I’ve been doing most of these things moderately well for 20
years but not one of them makes me
feel like an adult. I don’t wake up every morning and immediately sink into a funk as I realize, “Oh man, still an
adult. I wish I was kid again so I didn’t have to go buy stamps.” I don’t
really see my daily to-do list as a product of adulthood. It’s more than a set
of responsibilities. I'm more likely to think, "Man, I hope there are no bullets or tears involved in my trip to the post office." My definition of adulting is when I successfully
navigate daily tasks without emotionally for physically destroying myself or others while completing them.
Think about it. Monkeys can be taught to complete a sequence
of tasks, but if they get frustrated, they might throw feces at you.
Children can complete a sequence of tasks…it’s actually a
pretty important developmental milestone.

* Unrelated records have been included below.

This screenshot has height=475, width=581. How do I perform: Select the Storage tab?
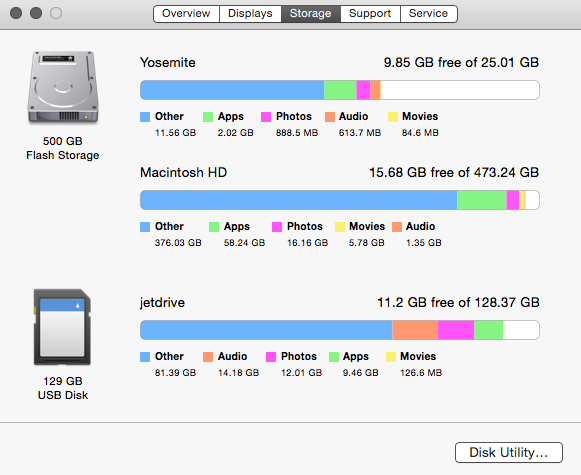(311, 14)
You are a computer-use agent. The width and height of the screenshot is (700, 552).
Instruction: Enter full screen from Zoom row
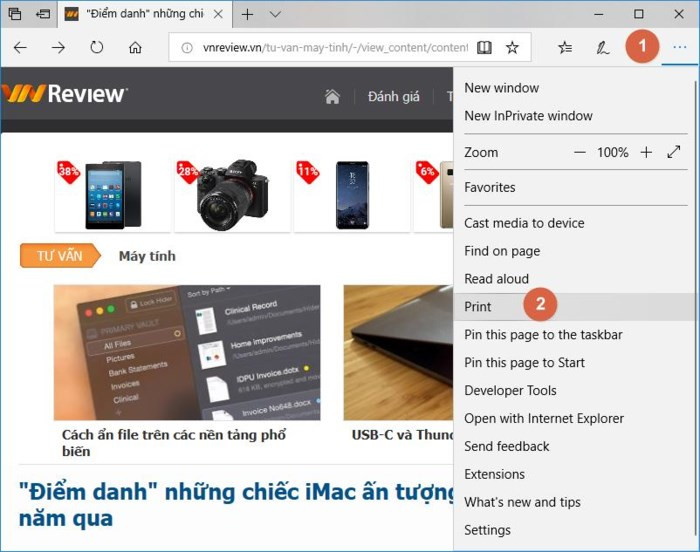coord(674,152)
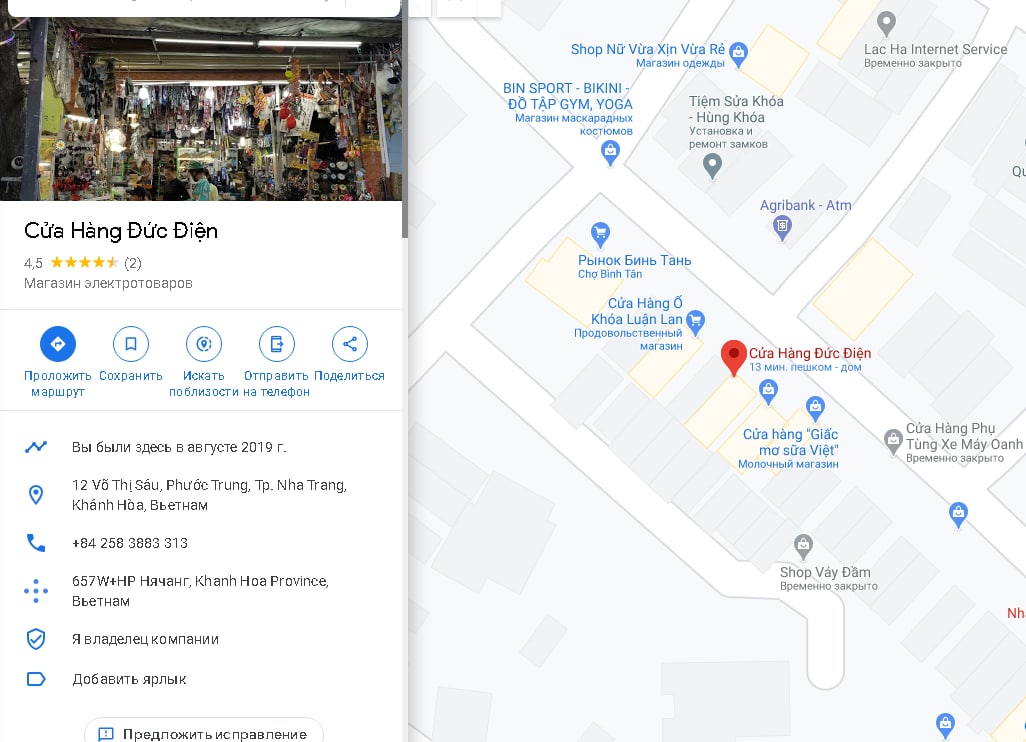The width and height of the screenshot is (1026, 742).
Task: Open Shop Nữ Vừa Xịn Vừa Rẻ marker
Action: coord(738,54)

But if you ask them to do it while
their favorite TV show is on, or when they're about to head outside and shoot
some hoops, they will argue for 3 times as long as it would have taken them to
just shut up and get it done.
Adulting to me is all about how you manage the feces.
Here is my highly scientific/mathematical definition of Adulting.

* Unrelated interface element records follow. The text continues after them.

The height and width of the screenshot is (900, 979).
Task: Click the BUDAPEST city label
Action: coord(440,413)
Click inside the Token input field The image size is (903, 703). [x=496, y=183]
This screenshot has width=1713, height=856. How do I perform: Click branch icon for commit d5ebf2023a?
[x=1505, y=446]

- Seeing the reality of what’s going on around me,
- Identifying where on the collective bullshit spectrum it falls, AND THEN
- Responding in a way that moves it toward or keeps it inside the “not bullshit” range, OR if I can’t do either
- Not allowing my personal BS to non-BS ratio to fall out of an acceptable range.
This is a daily struggle for me. On an annual basis, I’d
like to think my personal BS ratio hovers around 80-20. But
daily, it’s a total crap-shoot. On a good day, I strive to be the bigger person.
On a bad day, I strive to be the smaller asshole.
My most difficult adulting challenges tend to be when I am behind
the wheel of my car – especially in the carpool line. In the carpool line, my
adulting strategy consists of counting to ten so that my head doesn’t explode when the car behind me touches my bumper as the driver stares at their
cellphone. It also consists of breathing deeply when I encounter someone DWE – Driving
While Entitled. You know, people who don’t have to pull forward to make space
for the 200 cars behind them because their
kid exits the first door and they are not
budging. Or people who pass all 200 of those cars and proceed to nose their
way into the line in front of you because…well, just because.
Basically it
means telling yourself that everyone is doing their very best at that moment (whether
you believe it or not) and I am really good at doing this about 80% of the
time. I do it, because I am hoping for the same kind of generosity the other 20%
of the time. The moments in which I jump right into the BS pit and start throwing
feces around. Some days, that is absolutely
the best I can do.
I also struggle with adulting on the Internet…and I have seen that I am not
alone. Adulting on Facebook is not a
700-word status update or comment about why I am right and everyone else is
wrong. Nor is it trolling online news articles for headlines that I find
offensive and then not reading them
before I vent my very worst thoughts under the screen name BOLTCUTTER27. Both
of these are clear-cut cases of steaming BS. Adulting on the Internet for me
means not giving other people power over my public or private response, or if
that strategy fails, not reading the
comments and not visiting sites that
I know are going to rile me up. It also means knowing that it is in my own best
interest to just unsubscribe, unfriend, or block some people and pages from my news
feed.
Or to not have a newsfeed at all.
So I welcome this new word into our lexicon. I think it has
a place. But I don’t accept that it is about running errands. It’s more than that. Adulting is the struggle to keep my own personal BS
in the 20% range and, to the extent possible, doing my part to keep the collective BS-meter 49% or less.
"Navigated the carpool line and didn't give anyone the finger...went out to lunch and didn't make the server cry because there was mayonnaise on my sandwich...helped a child with math homework and didn't throw the book across the room. All this before watching the evening news and not drinking an entire bottle of wine. I am crushing this adulting thing."